First, a fault was applied on line 21-22 at 1.0 sec and cleared by tripping the line at 1.12 sec. All generator’s frequency has been measured, which is the best parameter that can be monitored to check if there is an oscillation in the system. Stable oscillations have been observed for this scenario as shown in Figure 20. Therefore, no OOS condition has been detected in the system. The eigenvalue calculation given in Table 5 verifies the stable condition.

3.3.2. Scenario II

In the second scenario along with the previous fault on line 21-22, one more fault on line 26–29 at 1 sec and has been applied and cleared by isolating that line at 1.1 sec. The response of the system in terms of generator frequency is shown in Figure 21 in three parts by grouping the coherent oscillations. It can be observed that the generators frequency is no longer stable leading to OOS condition in the system. Eigenvalue in Table 6 confirms the time-domain response.

3.3.3. Comparison of Scenarios

After finding out coherent generators, tie lines have to be identified; thus, in time-domain simulation, the oscillation frequency of system buses has been observed to monitor the coherency of buses as well. Along with that, the bus voltage angles difference across the lines connecting the coherent groups have been observed. The lines (15-16, 16-17, and 26–28) are going out of step, as shown in Figure 22.

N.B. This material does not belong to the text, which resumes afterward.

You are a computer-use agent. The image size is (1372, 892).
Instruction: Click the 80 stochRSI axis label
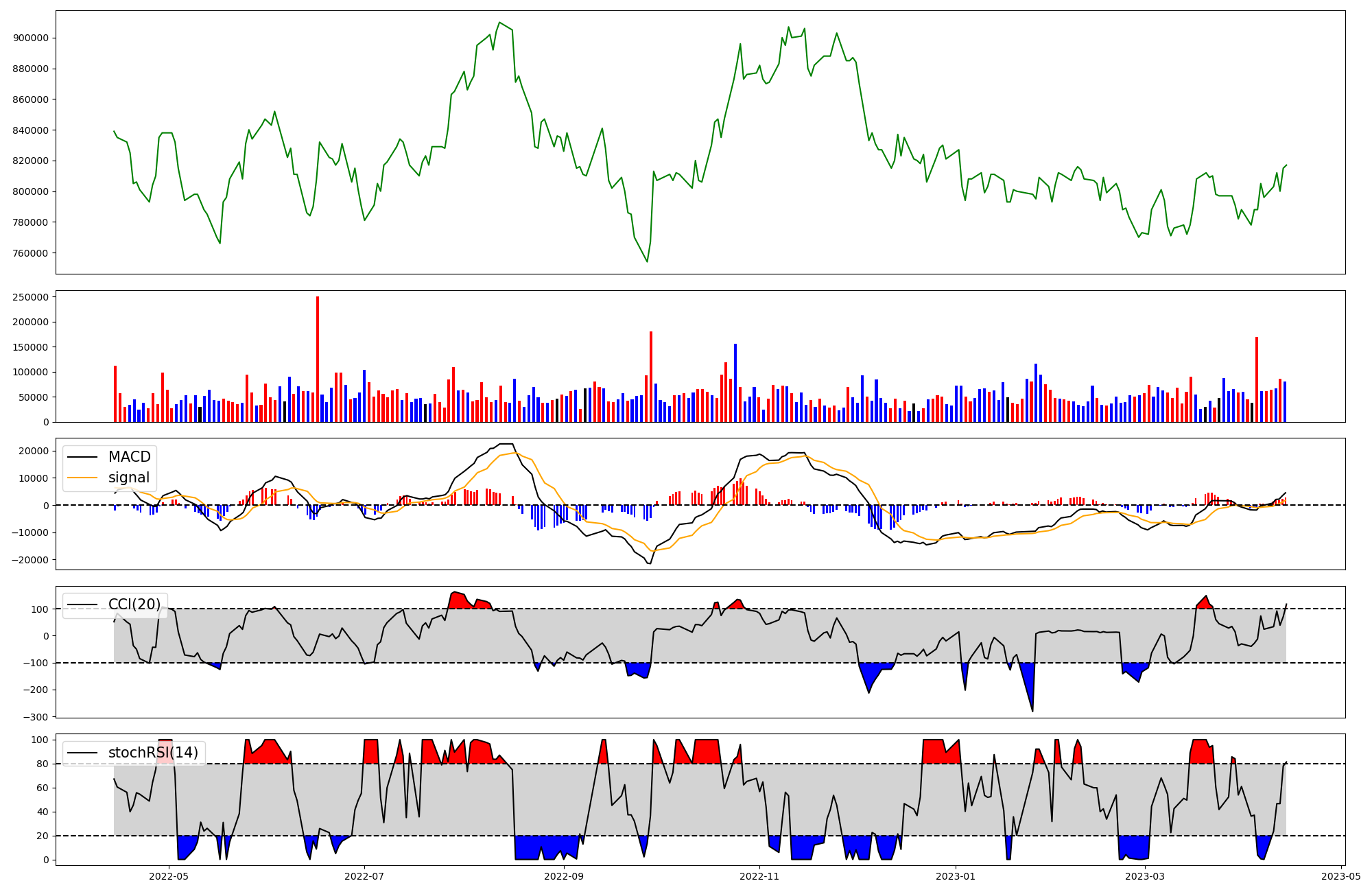(x=43, y=764)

Figure 22 compares both the scenarios transmitted active power and voltage angle difference of the three tie lines. In the case of a single fault, the power and angle difference for all the tie lines become stable after oscillating for some time. However, in the case of two simultaneous faults, the tie line bus voltage angle difference exceeds 180 degrees leading to OOS condition. Keeping the system operating in this condition will cause significant damage to the network and collapse of the system, so separating actions should be taken immediately when the voltage angle difference reaches 180° to maintain the security and reliability of the system. Thus, the three tie lines have been tripped with the developed algorithm, creating three stable islands with continuing the supply to the loads as in Figure 23.

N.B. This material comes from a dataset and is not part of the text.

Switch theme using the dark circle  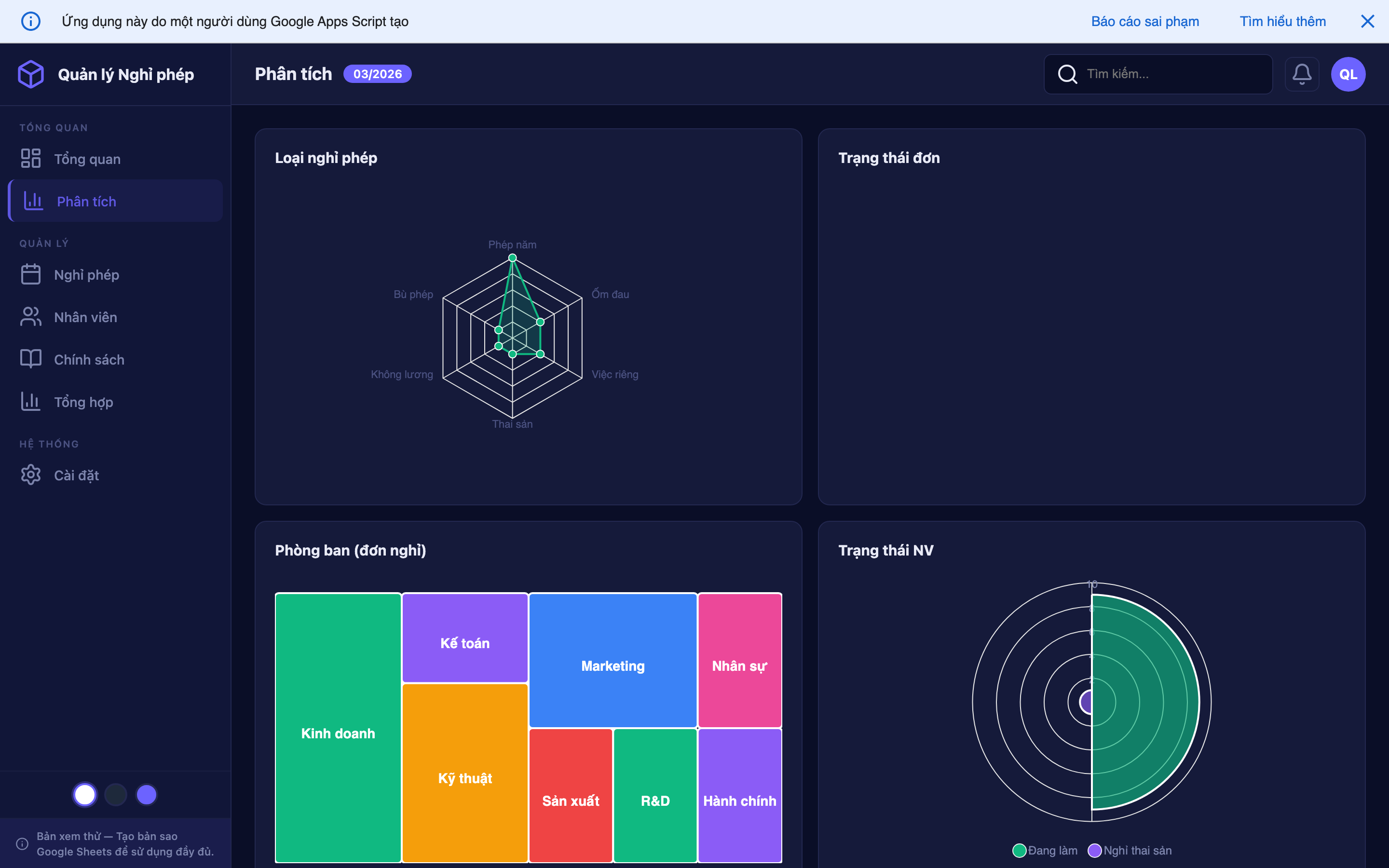click(x=115, y=795)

This solution protects the system from collapsing and prevents any power outage for the consumers. Figure 24(b) shows that, after opening, the three tie lines as the figure illustrate that no power flow through these lines. Consequently, the generators’ frequency has stopped oscillating and going to be stable after a few second (Figure 24(a)).

4. Conclusions

Power swings in the power system are triggered due to faults and topological changes in the system. Power swing strigger oscillations in the system which can be stable or unstable. The unstable oscillations lead to a condition where a generator or two coherent areas oscillate against each other leading to a 180-degree phase angle separation named as out-of-step condition. The tripping of a generator or tie lines is essential for maintain the stability of system. A detailed investigation of OOS condition has been carried out in time domain simulation on three benchmark systems for generator mode and interarea mode, by simulating the systems in real-time simulator platform from OPAL-RT with HYPERSIM environment. The results of the article were compared with small signal stability analysis by eigenvalue technique.

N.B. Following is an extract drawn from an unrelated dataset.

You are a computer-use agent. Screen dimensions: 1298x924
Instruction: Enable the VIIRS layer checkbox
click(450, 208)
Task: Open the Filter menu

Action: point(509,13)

Furthermore, a PMU-based OOS condition detection with bus voltage angle has been considered in this work which can be easily implemented in WAMS. This method is better than the conventional impedance-based detection of OOS condition which is prone to maloperation during power swings in the power system. Also, this method is independent of the network variations in the power system. The results from this article in the time domain corroborate with the analytical work considered in the article.

Data Availability

The data used to support the findings of the study are included within the article.

Conflicts of Interest

The authors declare that they have no conflicts of interest.

Acknowledgments

This research work was entirely the product of the authors’ initiatives.